WHAT YOU HAVE TO DO »
Look over the material for the string "with". Copy every line where it turns up.

RECORDS SHOWN »
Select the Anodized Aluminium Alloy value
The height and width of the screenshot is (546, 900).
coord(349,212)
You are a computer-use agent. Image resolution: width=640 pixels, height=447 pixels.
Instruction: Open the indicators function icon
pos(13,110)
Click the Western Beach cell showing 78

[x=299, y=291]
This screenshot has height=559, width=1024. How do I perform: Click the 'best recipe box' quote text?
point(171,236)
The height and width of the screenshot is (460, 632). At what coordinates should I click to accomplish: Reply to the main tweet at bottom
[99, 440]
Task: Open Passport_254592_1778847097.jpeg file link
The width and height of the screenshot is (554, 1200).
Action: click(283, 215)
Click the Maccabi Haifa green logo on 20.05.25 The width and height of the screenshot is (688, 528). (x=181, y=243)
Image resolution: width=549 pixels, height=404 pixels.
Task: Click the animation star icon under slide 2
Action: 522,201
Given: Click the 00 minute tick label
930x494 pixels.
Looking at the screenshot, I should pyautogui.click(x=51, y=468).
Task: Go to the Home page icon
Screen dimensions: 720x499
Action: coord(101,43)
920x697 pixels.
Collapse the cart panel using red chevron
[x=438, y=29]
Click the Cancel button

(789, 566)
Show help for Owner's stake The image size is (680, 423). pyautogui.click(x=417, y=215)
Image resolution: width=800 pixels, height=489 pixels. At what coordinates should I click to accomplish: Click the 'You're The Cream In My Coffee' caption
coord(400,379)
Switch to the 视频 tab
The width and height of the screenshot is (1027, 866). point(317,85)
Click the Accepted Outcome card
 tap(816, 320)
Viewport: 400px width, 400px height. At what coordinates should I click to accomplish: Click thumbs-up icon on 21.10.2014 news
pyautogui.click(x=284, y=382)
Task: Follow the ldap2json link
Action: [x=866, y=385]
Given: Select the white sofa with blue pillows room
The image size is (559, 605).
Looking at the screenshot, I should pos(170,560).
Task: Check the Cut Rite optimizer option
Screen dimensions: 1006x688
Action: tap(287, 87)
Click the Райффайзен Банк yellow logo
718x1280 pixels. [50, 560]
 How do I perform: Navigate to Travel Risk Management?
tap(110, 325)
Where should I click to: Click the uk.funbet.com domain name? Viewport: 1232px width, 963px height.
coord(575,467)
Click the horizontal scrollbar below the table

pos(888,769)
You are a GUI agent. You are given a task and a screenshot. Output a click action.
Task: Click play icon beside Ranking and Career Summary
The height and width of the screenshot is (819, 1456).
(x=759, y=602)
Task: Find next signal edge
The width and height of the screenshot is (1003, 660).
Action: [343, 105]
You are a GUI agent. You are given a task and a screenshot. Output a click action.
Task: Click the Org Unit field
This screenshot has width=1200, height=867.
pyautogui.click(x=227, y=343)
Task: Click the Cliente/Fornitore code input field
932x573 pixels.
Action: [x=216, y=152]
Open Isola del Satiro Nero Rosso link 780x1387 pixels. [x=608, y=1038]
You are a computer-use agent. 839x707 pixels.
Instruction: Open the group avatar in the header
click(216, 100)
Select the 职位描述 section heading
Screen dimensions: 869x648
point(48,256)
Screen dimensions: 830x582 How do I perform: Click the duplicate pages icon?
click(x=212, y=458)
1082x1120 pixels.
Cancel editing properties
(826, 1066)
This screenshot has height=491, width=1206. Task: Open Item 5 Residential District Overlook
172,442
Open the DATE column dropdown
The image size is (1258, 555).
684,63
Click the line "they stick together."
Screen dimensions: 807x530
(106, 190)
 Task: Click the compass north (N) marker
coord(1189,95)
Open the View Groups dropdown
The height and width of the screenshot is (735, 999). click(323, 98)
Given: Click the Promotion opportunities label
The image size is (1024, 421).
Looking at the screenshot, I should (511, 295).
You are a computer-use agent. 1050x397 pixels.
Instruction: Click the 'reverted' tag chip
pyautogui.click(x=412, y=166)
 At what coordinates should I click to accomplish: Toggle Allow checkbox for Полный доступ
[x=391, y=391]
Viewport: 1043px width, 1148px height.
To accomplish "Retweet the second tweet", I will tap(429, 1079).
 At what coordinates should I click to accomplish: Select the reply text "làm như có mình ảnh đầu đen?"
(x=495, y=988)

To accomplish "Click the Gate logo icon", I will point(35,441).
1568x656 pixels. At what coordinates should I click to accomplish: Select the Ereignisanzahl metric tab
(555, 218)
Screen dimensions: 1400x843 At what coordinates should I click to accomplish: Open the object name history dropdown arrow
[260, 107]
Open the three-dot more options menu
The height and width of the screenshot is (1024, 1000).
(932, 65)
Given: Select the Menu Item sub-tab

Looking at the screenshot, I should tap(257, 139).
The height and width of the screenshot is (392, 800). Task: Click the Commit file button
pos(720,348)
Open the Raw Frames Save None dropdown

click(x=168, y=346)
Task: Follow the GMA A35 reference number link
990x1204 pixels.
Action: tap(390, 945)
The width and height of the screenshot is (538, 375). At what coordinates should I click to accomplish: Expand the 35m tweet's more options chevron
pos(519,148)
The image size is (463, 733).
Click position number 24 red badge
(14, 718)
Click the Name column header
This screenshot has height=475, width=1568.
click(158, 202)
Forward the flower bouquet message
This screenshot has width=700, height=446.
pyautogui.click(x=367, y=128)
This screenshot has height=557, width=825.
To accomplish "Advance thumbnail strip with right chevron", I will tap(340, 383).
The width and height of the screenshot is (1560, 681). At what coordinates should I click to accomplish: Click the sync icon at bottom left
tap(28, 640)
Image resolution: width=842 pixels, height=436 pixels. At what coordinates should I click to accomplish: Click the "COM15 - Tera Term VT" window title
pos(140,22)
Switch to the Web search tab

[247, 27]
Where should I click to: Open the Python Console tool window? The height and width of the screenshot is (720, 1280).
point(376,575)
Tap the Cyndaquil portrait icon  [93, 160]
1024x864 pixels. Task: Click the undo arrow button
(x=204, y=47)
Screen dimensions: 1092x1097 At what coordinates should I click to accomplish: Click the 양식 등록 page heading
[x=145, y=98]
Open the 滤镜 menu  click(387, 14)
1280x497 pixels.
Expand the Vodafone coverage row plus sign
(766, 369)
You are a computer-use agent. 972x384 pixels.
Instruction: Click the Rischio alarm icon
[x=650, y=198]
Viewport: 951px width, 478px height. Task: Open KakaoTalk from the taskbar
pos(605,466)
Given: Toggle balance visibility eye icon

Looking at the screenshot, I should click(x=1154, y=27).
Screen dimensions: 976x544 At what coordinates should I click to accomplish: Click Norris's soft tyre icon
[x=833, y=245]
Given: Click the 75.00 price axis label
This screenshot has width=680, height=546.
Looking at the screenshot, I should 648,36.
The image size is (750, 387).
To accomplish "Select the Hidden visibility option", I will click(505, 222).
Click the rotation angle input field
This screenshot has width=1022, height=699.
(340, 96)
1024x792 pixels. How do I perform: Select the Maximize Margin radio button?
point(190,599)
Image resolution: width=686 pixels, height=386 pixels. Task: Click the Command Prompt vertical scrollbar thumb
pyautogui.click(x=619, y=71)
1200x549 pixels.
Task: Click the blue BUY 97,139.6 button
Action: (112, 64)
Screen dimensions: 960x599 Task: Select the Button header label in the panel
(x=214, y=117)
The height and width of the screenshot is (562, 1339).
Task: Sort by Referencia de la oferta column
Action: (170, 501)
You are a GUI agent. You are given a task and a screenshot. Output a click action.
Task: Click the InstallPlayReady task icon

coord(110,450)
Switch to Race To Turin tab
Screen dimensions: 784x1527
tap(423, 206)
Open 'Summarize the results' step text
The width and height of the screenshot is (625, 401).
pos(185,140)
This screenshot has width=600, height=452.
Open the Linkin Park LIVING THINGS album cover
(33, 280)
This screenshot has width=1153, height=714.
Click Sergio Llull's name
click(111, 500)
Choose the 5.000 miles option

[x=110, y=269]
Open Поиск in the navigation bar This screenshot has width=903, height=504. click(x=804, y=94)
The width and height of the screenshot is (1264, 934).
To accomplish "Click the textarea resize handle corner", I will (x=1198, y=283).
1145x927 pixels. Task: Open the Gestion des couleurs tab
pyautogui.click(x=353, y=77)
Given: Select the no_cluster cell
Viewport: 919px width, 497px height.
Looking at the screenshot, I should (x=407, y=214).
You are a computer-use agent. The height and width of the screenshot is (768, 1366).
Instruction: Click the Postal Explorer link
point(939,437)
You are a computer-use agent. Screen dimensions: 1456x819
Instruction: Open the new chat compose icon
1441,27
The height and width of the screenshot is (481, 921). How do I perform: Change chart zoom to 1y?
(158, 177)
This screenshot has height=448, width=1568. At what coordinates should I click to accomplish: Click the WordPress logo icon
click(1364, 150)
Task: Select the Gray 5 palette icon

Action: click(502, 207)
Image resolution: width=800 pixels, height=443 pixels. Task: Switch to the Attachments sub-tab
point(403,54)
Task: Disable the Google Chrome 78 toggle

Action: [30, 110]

RESPONSE TO THIS EXERCISE »
Given: Select the white sofa with blue pillows room
To accomplish "Advance thumbnail strip with right chevron", I will tap(340, 383).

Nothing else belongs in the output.